Wassila. B
Le défi n’est pas lancé par hasard, mais par un acte politique fort qui renoue avec l’essence même de la souveraineté : en liant la santé des Algériens à la célébration de l’Indépendance, le président Abdelmadjid Tebboune inscrit la question médicale dans le registre du devoir national et de la dignité retrouvée. En prononçant le mot « nif », il ne cède pas à la rhétorique, mais touche l’orgueil d’un peuple qui refuse de voir ses enfants contraints de demander des soins ailleurs, comme si l’Algérie était encore une terre de dépendance. Ce jour symbolique, il ne l’a pas choisi pour une simple inauguration, mais pour sceller un pacte : faire de la santé un champ de bataille pour l’émancipation, tout comme le fut la lutte pour le drapeau.

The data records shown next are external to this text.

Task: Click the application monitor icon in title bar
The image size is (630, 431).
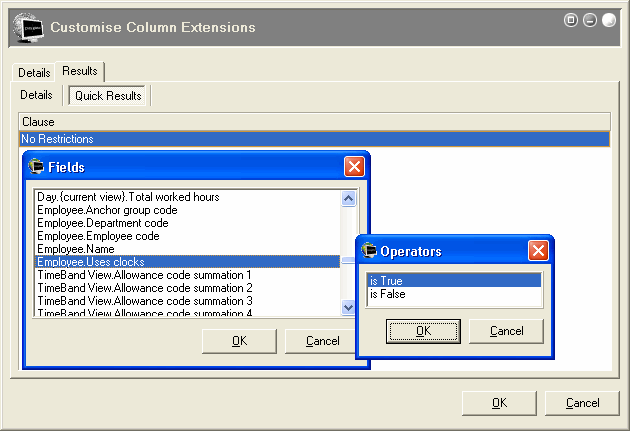Action: point(29,27)
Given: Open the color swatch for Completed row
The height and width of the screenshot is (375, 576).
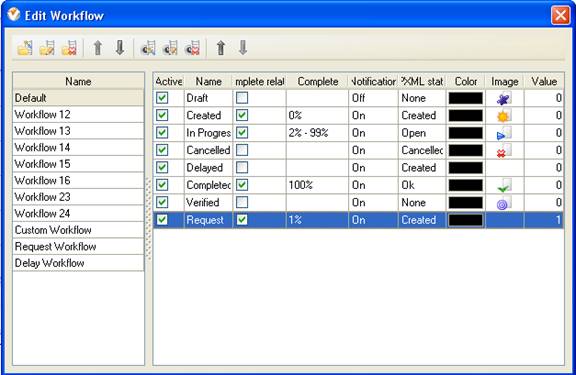Looking at the screenshot, I should click(x=465, y=185).
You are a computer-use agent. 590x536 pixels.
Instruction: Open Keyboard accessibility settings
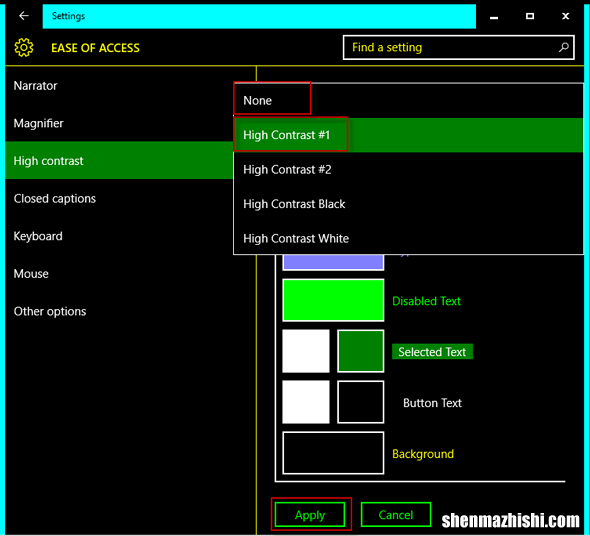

L’inauguration de l’hôpital de cardiologie pédiatrique de Mahelma, premier établissement « 100 % numérisé » du pays, est la preuve tangible que cette ambition repose sur des actes concrets, et non sur de simples vœux pieux. Cet investissement dans la technologie et les infrastructures de pointe démontre que l’État algérien est résolu à bâtir une médecine moderne, compétente et accessible. En fixant l’objectif ambitieux de « zéro Algérien soigné à l’étranger », le Président lance un défi à l’ensemble du corps médical national, par une foi inébranlable dans le génie local. Il ne s’agit pas d’un repli, mais d’une montée en puissance : former ici, équiper ici, soigner ici, pour que l’excellence ne soit plus un luxe d’expatriation.
Cette décision audacieuse répond également à une nécessité économique et morale longtemps occultée. Le transfert des malades vers l’étranger, au-delà du coût humain du déracinement, représente une saignée en devises que notre économie ne peut plus tolérer. Mais plus encore, le Président Tebboune met fin, avec fermeté, à l’instrumentalisation de notre système de santé par certains cercles anti-algériens. Les attaques répétées visant à stigmatiser notre pays trouvent ici une réponse cinglante : l’Algérie n’a rien à envier, et elle paiera ses dettes conventionnelles, et elle entend bien rapatrier la dignité de ses citoyens. La question n’est donc plus comptable, elle est politique : elle met fin à une forme de dépendance insidieuse et coupe l’herbe sous le pied de ceux qui faisaient de nos malades un argument de propagande anti-algérienne.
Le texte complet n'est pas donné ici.